Support Questions

Find answers, ask questions, and share your expertise
Announcements
Celebrating as our community reaches 100,000 members! Thank you!

Issue while inserting into Managed table with Partition

avatar
New Contributor

Hi There,

I am trying to insert data into Hive Managed table that has partition.

Show create table output for reference.

+--------------------------------------------------------------------------------------------------+--+
|                                          createtab_stmt                                          |
+--------------------------------------------------------------------------------------------------+--+
| CREATE TABLE `part_test08`(                                                                      |
|   `id` string,                                                                                   |
|   `name` string,                                                                                 |
|   `baseamount` double,                                                                           |
|   `billtoaccid` string,                                                                          |
|   `extendedamount` double,                                                                       |
|   `netamount` decimal(19,5),                                                                     |
|   `netunitamount` decimal(19,5),                                                                 |
|   `pricingdate` timestamp,                                                                       |
|   `quantity` int,                                                                                |
|   `invoiceid` string,                                                                            |
|   `shiptoaccid` string,                                                                          |
|   `soldtoaccid` string,                                                                          |
|   `ingested_on` timestamp,                                                                       |
|   `external_id` string)                                                                          |
| PARTITIONED BY (                                                                                 |
|   `productid` string)                                                                            |
| ROW FORMAT SERDE                                                                                 |
|   'org.apache.hadoop.hive.ql.io.orc.OrcSerde'                                                    |
| STORED AS INPUTFORMAT                                                                            |
|   'org.apache.hadoop.hive.ql.io.orc.OrcInputFormat'                                              |
| OUTPUTFORMAT                                                                                     |
|   'org.apache.hadoop.hive.ql.io.orc.OrcOutputFormat'                                             |
| LOCATION                                                                                         |
|   'wasb://default@rebatehdidefault3.blob.core.windows.net/hive/warehouse/db_103.db/part_test08'  |
| TBLPROPERTIES (                                                                                  |
|   'bucketing_version'='2',                                                                       |
|   'transactional'='true',                                                                        |
|   'transactional_properties'='default',                                                          |
|   'transient_lastDdlTime'='1549962363')                                                          |
+--------------------------------------------------------------------------------------------------+--+

Trying to execute sql statement to insert records into part table like below.
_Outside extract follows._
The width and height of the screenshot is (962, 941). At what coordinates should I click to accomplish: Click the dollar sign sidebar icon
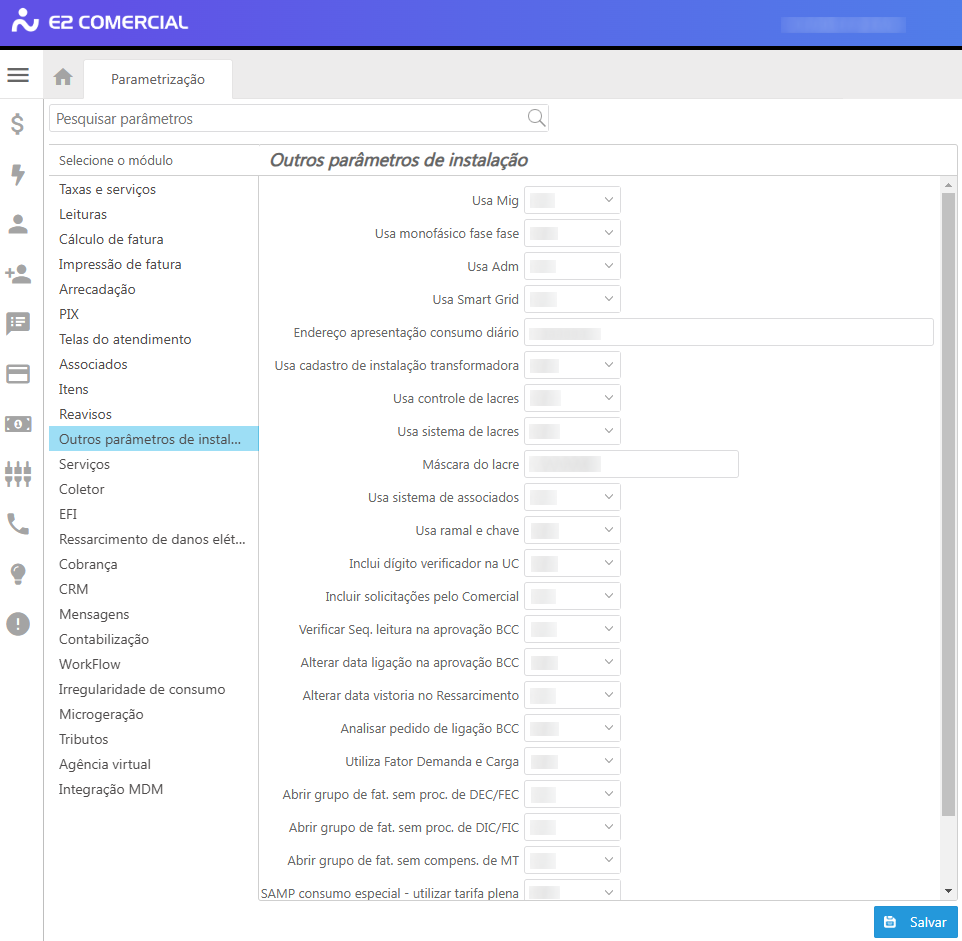[18, 125]
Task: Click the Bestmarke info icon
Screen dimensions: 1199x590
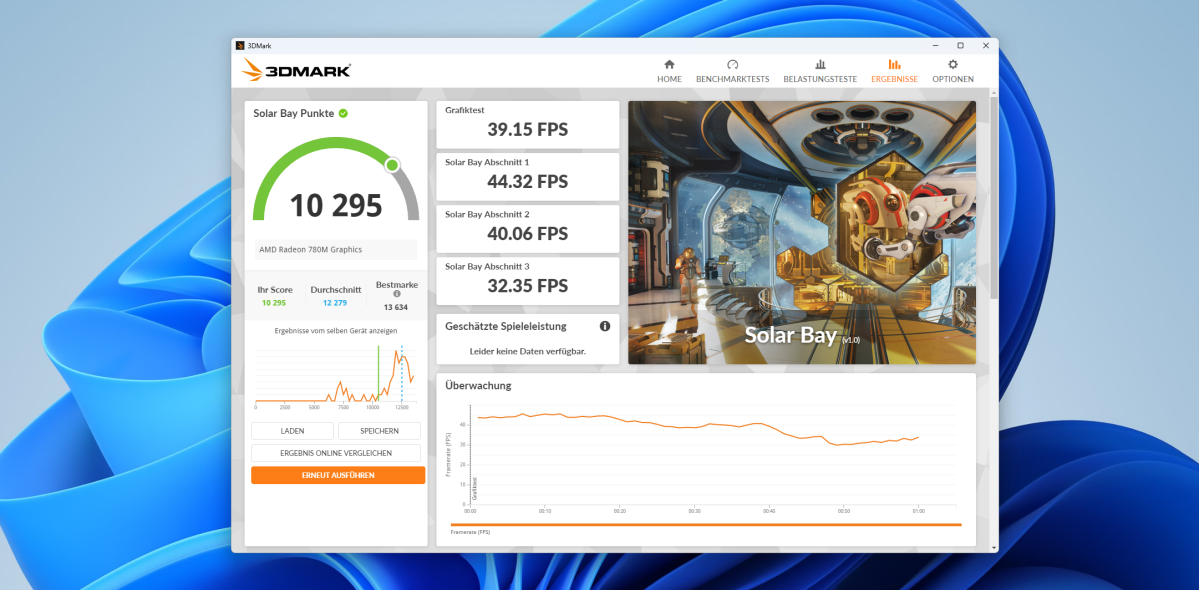Action: point(396,294)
sparkSession.sql("INSERT INTO TABLE db_103.part_test08 PARTITION(ProductId) SELECT reflect('java.util.UUID', 'randomUUID'),stg_name,stg_baseamount,stg_billtoaccid,stg_extendedamount,stg_netamount,stg_netunitamount,stg_pricingdate,stg_quantity,stg_invoiceid,stg_shiptoaccid,stg_soldtoaccid,'2019-02-12 09:06:07.566',stg_id,stg_ProductId FROM tmp_table WHERE part_id IS NULL");

Without insert statement if we run select query then getting below data.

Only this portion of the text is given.